66 His first point is that the descriptions under the heading "Roster" are the "roster descriptions" contemplated by cl 10.2. He submitted that "[e]ach roster is described by reference to two features: the first, the pattern, for example, seven day continuous shift and second, the number of rostered hours per week. By describing each roster by reference not just to the pattern but also to the number of hours, the table adopts an industrially conventional approach to the concept of a roster, as the primary judge correctly recognised [at [40]] of the primary judgment". He further submitted that the descriptions of the hours (45 hour week or 45.75 hour week as the case may be) are "indicative number of hours to be worked by [employees] … contained in the roster descriptions in Annexure 1" within the meaning of cl 10.2 and "the rostered hours of duty" referred to in cl 10.3.
67 Mr Neil submitted, accordingly, that "[t]he correct position is that every description of a roster in Annexure 1 has two elements: the pattern of the roster and a stipulation of the rostered hours of work".
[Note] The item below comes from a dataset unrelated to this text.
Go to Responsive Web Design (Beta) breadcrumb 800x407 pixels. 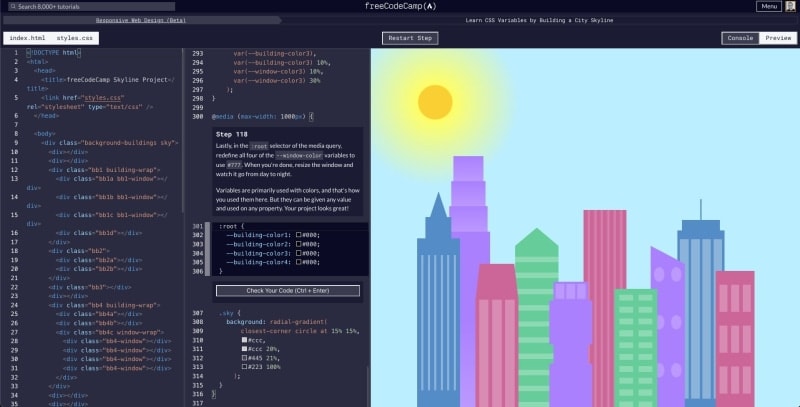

68 It is at this point in his analysis of the enterprise agreement that Mr Neil turned to the question of the meaning to be given to the word "indicative" that appears immediately before the hours set out in each roster description. Mr Neil submitted that the primary judge fell into error at [49] of his reasons, where the primary judge said as follows:
… the word "Indicative" in the Table is significant. As I have explained, under the Enterprise Agreement, the number of hours that employees will actually work is uncertain. Thus, the roster cannot specify the number of hours per week of actual work. Instead, only an "indicative" number of hours can be given. In this context, the relevant definition of "indicative" in the Shorter Oxford English Dictionary is "suggestive of". To put it another way, the expression "Indicative 45.75 hour week" in the Table signals that employees are rostered to work approximately 45.75 hours per week, but that they may have to work a reasonable number of additional hours in order to perform their roles.
69 Mr Neil submitted that "[t]he error in that paragraph is in the last sentence … the primary judge treats the word 'indicative' as though it meant that the hours stipulated in the roster description were approximate. That is incorrect. The hours stipulated in the roster are, as we have submitted, fixed and exact and they can only be changed by the process set out and laid down in clause 10.1. But, of course … as the primary judge had earlier correctly recognised, those hours, the fixed exact stipulated rostered hours, do not necessarily equate to the actual hours of work. The actual hours of work may be different than the hours stipulated in the roster by the addition of what the enterprise agreement calls 'additional hours' … What the word 'indicative' does in the table in the roster descriptions, is to reiterate the idea that is set out and described in clause 10.2 when it uses the word 'indicative'. It's an indication that the actual hours of work may be different to the hours stipulated in the roster descriptions".
70 For all those reasons, the employer contends that, properly construed, and precisely because the hours stipulated in the roster are "fixed and exact and can only be changed by the process set out and laid down in cl 10.1", then if any change at all is made to any relevant roster system, that roster can no longer meet the relevant description in the table, and the amount of the roster allowance falls to be determined by the formula provided for in the second paragraph of cl 4. That, it is submitted, will not produce any injustice or work arbitrary unfairness because a change can only be introduced after consultation with the employees and if the changes "meet the needs of the operation and in consideration of the health and safety needs" of the employees and, in any event, the formula to be applied in that eventuality produces a dollar figure that is commensurate with the reduced rostered hours (here a reduction in a roster of half an hour per shift, reduced the roster allowance by $4,200 and $4,500 per year).